# Is it organic or not ?



## Buckwheat (Jan 7, 2020)

I’m using FoxFarm Grow Big and Tiger Bloom liquid plant food , are they considered organic ?
I’m using FoxFarm Happy Frog potting soil ! Is it absolutely necessary to fertilize my plants or can I just use plain water ? My plants are very healthy and show no sign of deficiency! I’m also wondering if you are supposed to use this potting soil straight or mix in other ingredients ? Ive been adding perlite !


----------



## oldfogey8 (Jan 7, 2020)

According to their website, these are the products they sell that are organic

https://foxfarm.com/product-category/for-organic-gardening

I’ve not used Happy Frog but I would plan on feeding your plants


----------



## Rosebud (Jan 7, 2020)

Happy frog has enough nutes to last about 4 weeks. Please feed your plants. Some of FF is organic and some isnt. You will have to check on the bottles.


----------



## novitius (Jan 7, 2020)

Hey Buckwheat! If you're wanting to go into organics you may want to avoid bottled nutes.  Lots of people don't trust them, me included lol. You can add amendments to your soil, absolutely. Perlite is great for helping with drainage. Humic acid, guanos and rock dusts all come in handy. When your growing organically you want to feed the soil, not the plant. Personally, I've been using teas made of liquid Kelp and compost. I've also been using worm castings. Oh, always water with distilled water! The chlorine will kill your micro herd.


----------



## The Hemp Goddess (Jan 7, 2020)

Grow Big and Tiger Bloom are NOT organic.  So, you are going to have to decide if you want to keep feeding them chemical nutrients or if you want to go organic.  Just like there is not such thing as "kinda pregnant", there is no such thing as kinda organic.  So, either all your products are organic and you develop great microbe herds or you use chemical fertilizers.  Using any kind of chemical fertilizers will kill or damage the microbes if you are organic.

Like Rosebud mentioned, the Happy Frog soil will take you for a few weeks, but you are going to need to feed your plants.  When they are small, their nutrient needs aren't great, but as the get bigger and start flowering, they need food.  You may want to check out making up a super soil for your next grow.  Like Novitus, I do not use bottled nutrients, but enhance my soil with additives and use teas.  While you do not need to use distilled water, you do need water without chlorine.  This is true whether you have an organic grow or not.  Plants do not like chlorine.  If you let your water sit out for 24 hours or so, the chlorine will evaporate out.  This is not true of chloramine however.

Good luck with your grow!


----------



## oldfogey8 (Jan 7, 2020)

A word of warning about distilled or filtered water.
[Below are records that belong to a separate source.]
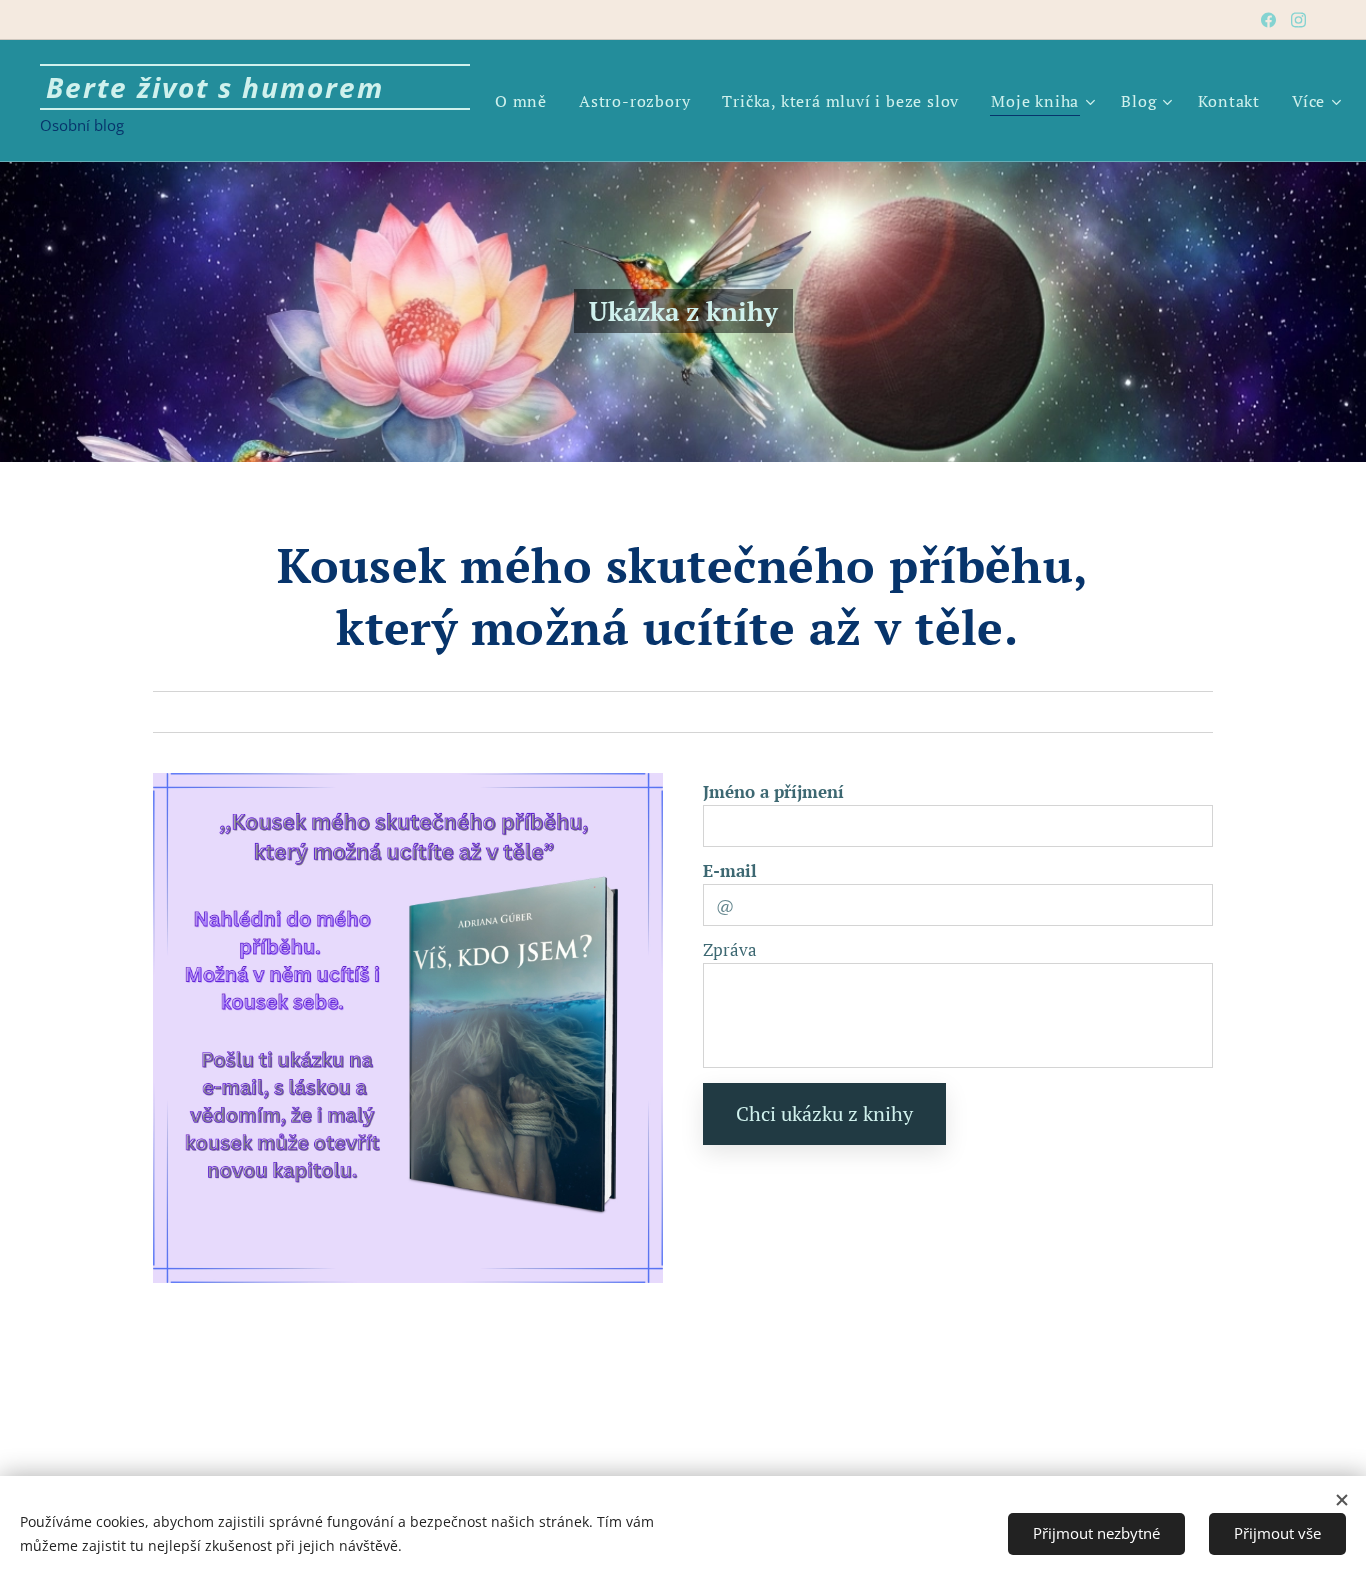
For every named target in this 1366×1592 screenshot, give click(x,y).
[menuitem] (526, 101)
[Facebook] (1268, 20)
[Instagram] (1298, 20)
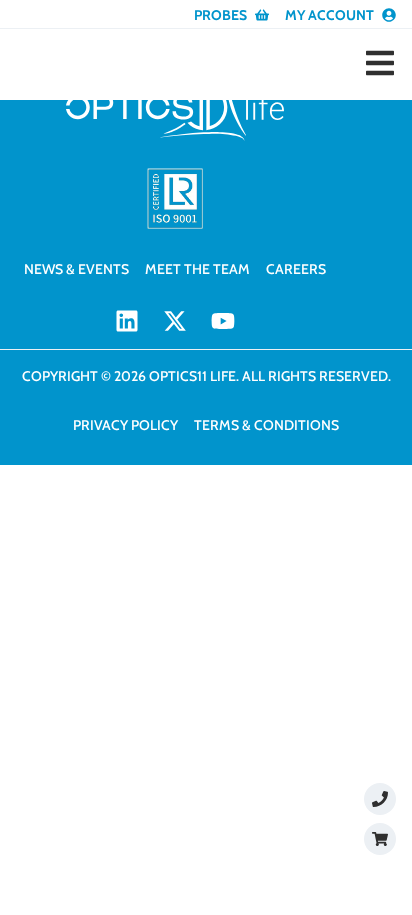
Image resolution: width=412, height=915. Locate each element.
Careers (296, 269)
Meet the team (197, 269)
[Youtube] (223, 321)
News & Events (76, 269)
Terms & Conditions (266, 425)
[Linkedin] (127, 321)
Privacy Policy (125, 425)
You will probably need to add calcium and magnesium. I found out that out when I used filtered water last grow. I just let my water sit out for a few days to let the chlorine evaporate. If your water is treated with chloramine though you may need to go with filtered/ro/distilled. I have read that chloramine does not evaporate well. I used General Organics organic nutrient line and though it is liquid(and the organicness May be questionable) it has worked for me. I only do small grows so I don’t need a lot. Some folks here use kelp4less for their dry amendment source.

Edit:THG beat me to it...


----------



## Buckwheat (Jan 7, 2020)

Thanks to all of you hippies for the excellent info and advice !
MP is awesome ! I would like to use bat guano , worm casting and possibly steer manure ! I’ve seen many recipes on this site and will start experimenting ! I’m going to start using distilled H2O and see if it makes a difference ! The last thing I want is to kill my microbe herds ! That why I wanted to know whether or not I was organic ! I’ll use my used Liquid fertilizer on my house plants and perennials ! Thanks again !
I’m still looking for Spanky and Alfalfa ! Anybody seen um?


----------



## 2RedEyes (Jan 7, 2020)

Careful adding a lot of manure based nitrogen...it needs to compost a bit before it’s ready for consumption by plants...


----------



## Keef (Jan 7, 2020)

I farm the beneficial microbes in Voodoo Juice in my aeropoonics boxes -- They take care of my plants -- Don't know if that is organic or not but live verus dead res. I gotta have my live water !--I'm out right now and it sux -- but once a month nute res change only innoculate with it when starting a fresh box --  Something go wrong -- My fault ?- Your fault ?- Nobody's fault ? -- Throw that nute water out clean the box and mix a fresh batch -- rinse the roots off and put them back in the box  !- Aero ?- Sound all high tech ?-- $50 a box - run them until they fall apart only changing the nute water -- 12 gallons in each 35 gallon box spray straight up at the roots - So is it Organic ?-- If this formula is not I could adapt and next run could be but why fix something that ain't broke ?--


----------



## burnin1 (Jan 7, 2020)

Composted steer manure has a lot of salt I am told.    I used to use chicken manure on my tomatoes with good results.  However tomatoes and cannabis are different.  I would stick with the bat guano if you want to use manure.


----------



## AladinSane (Mar 30, 2020)

Use only Advanced line of organic nutes and Sunshine Mix # 4 for soilless organic gardening. Also only water from the bottom of the pots. Never had any bugs in 9 years of indoor growing.


----------